Making It Ahead (Yes, You Can)
One of my favorite things about this pie is that you can make the entire filling the morning of and keep it in the fridge, then just top it with pastry and pop it in the oven when you're ready to eat. The flavors actually deepen as everything sits together, so you're not sacrificing anything by planning ahead. Just make sure the filling is completely cold before you add the pastry, or the bottom won't crisp up properly.
Serving Suggestions and Seasonal Variations
I serve this with buttery mashed potatoes on winter nights and with a sharp green salad during spring when I want something slightly lighter but still deeply satisfying.
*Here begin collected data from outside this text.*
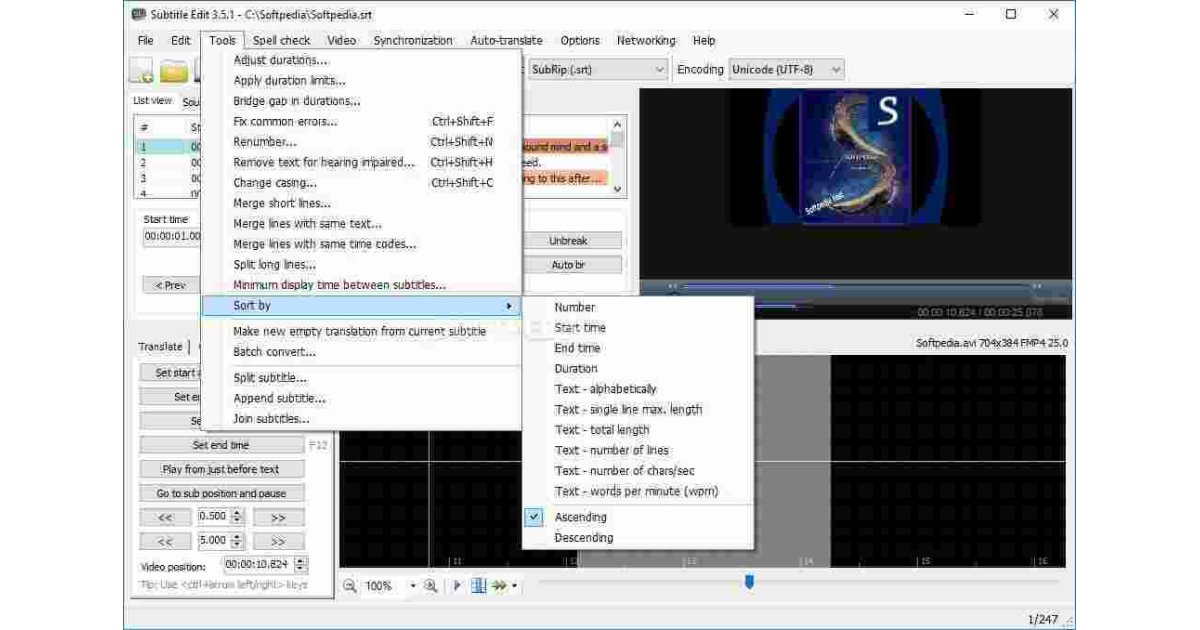Click Play from just before text
This screenshot has height=630, width=1200.
point(220,469)
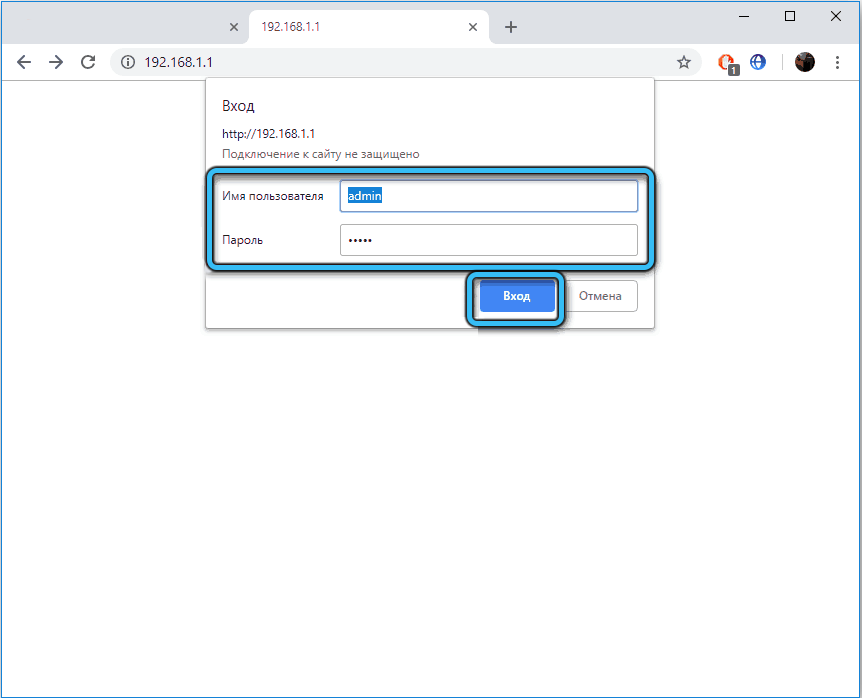The height and width of the screenshot is (698, 862).
Task: Bookmark this page with the star icon
Action: (x=684, y=62)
Some nights I add a handful of frozen peas to the filling just before it goes into the pie dish—they stay bright green and add a little sweetness that makes the whole thing feel more complete. You could also try stirring in a splash of dry white wine instead of some of the milk if you want the sauce to feel a bit more sophisticated and less cream-heavy.
- Frozen peas add color and sweetness if you want to incorporate them without extra prep.
- A crisp green salad on the side cuts through the richness beautifully, especially in warmer months.
- Leftover pie is somehow even better the next day, warmed through gently in a 160°C oven until the pastry crisps back up.
Save This chicken and leek pie has become the dish I make when someone I love is having a difficult week, because there's something about putting real thought and care into a homemade meal that says more than any words could. Every time I make it, I'm reminded that the best recipes aren't the ones that sound the most complicated—they're the ones that bring people together around your table.
Recipe FAQ
- → Can I prepare the filling in advance?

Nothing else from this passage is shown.